In a recent BBC article, we read that young people aged 17 to 24 asked for advice on 102,296 debt issues in the last year; a 21% rise on last year. This is worrying, considering that we know financial problems can lead to stress, anxiety and depression, as well as breakdowns in relationships.
Financial education or literacy didn’t seem to be around for the previous generations who spent money quickly and didn’t always consider the aftermath. Many Brits simply didn’t know how to go about borrowing money responsibly and the system of repayments that would follow.
Now, we have seen many financial institutions bound by legal documentation that states they must provide details of loan repayments in plain English to all loan applicants. We have also witnessed more financial debt charities set up to help those that are struggling to meet debt repayments or have questions about money. So the previous statistic stating that 21% more young people are seeking debt advice could be considered encouraging, highlighting the idea that although younger people may struggle with money, they are indeed addressing the problem and seeking advice to better the situation.
Personal loan provider Wonga commented on this idea of financial literacy in a recent blog post.
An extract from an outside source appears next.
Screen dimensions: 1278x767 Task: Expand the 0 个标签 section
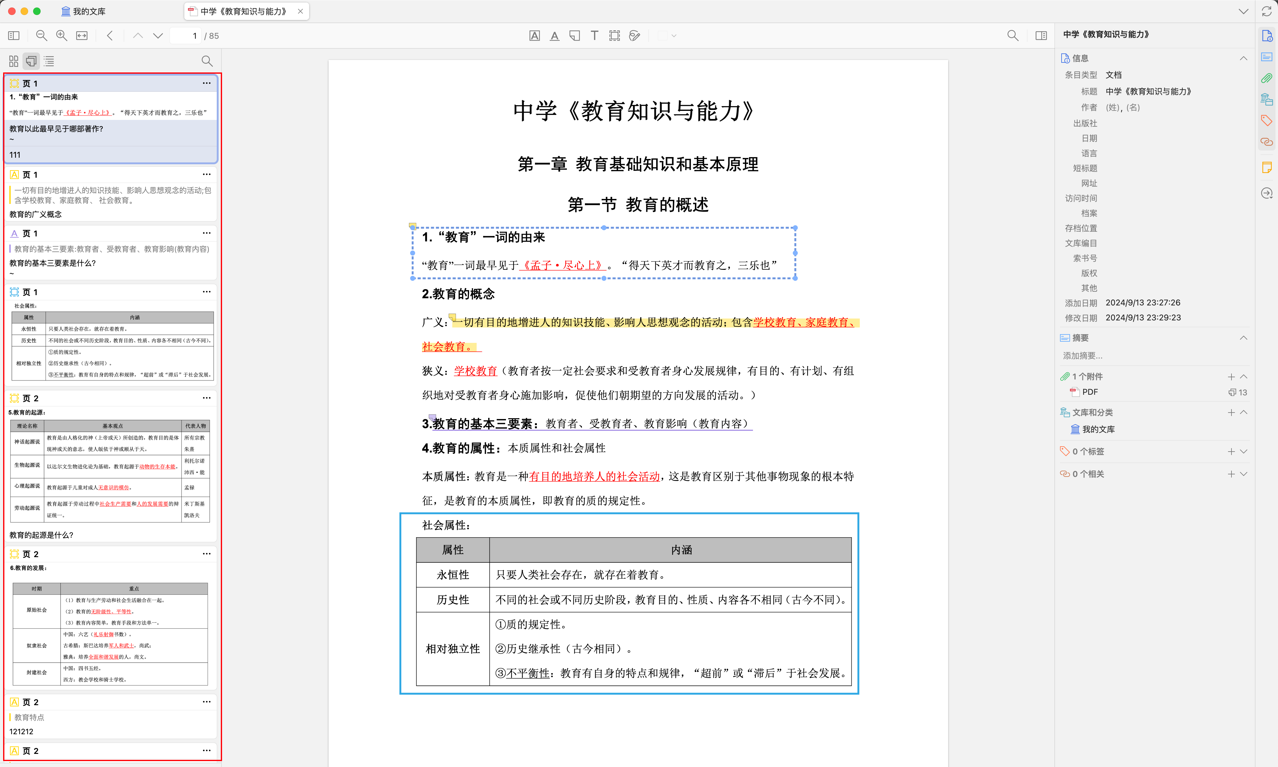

They said that debt should never be more than 35% of your average incoming salary a month, and that you should always think twice before applying for a loan. One should consider whether the loan is for ‘good’ purposes (i.e. an investment or an asset) rather than a ‘bad’ reason (like a holiday that you don’t really need.)
So whether or not young people will follow in the footsteps of the previous generations of spending is yet to be seen. Of course, consumerism is growing and there’s no doubt that younger generations of people will be spending their money. But it is about how they spend they money, and how they use loans, which is yet to be seen.
If we are to be optimistic, we would hope that younger people understand the value of their hard earned cash, and would seek debt advice and address any financial problems before they escalate further.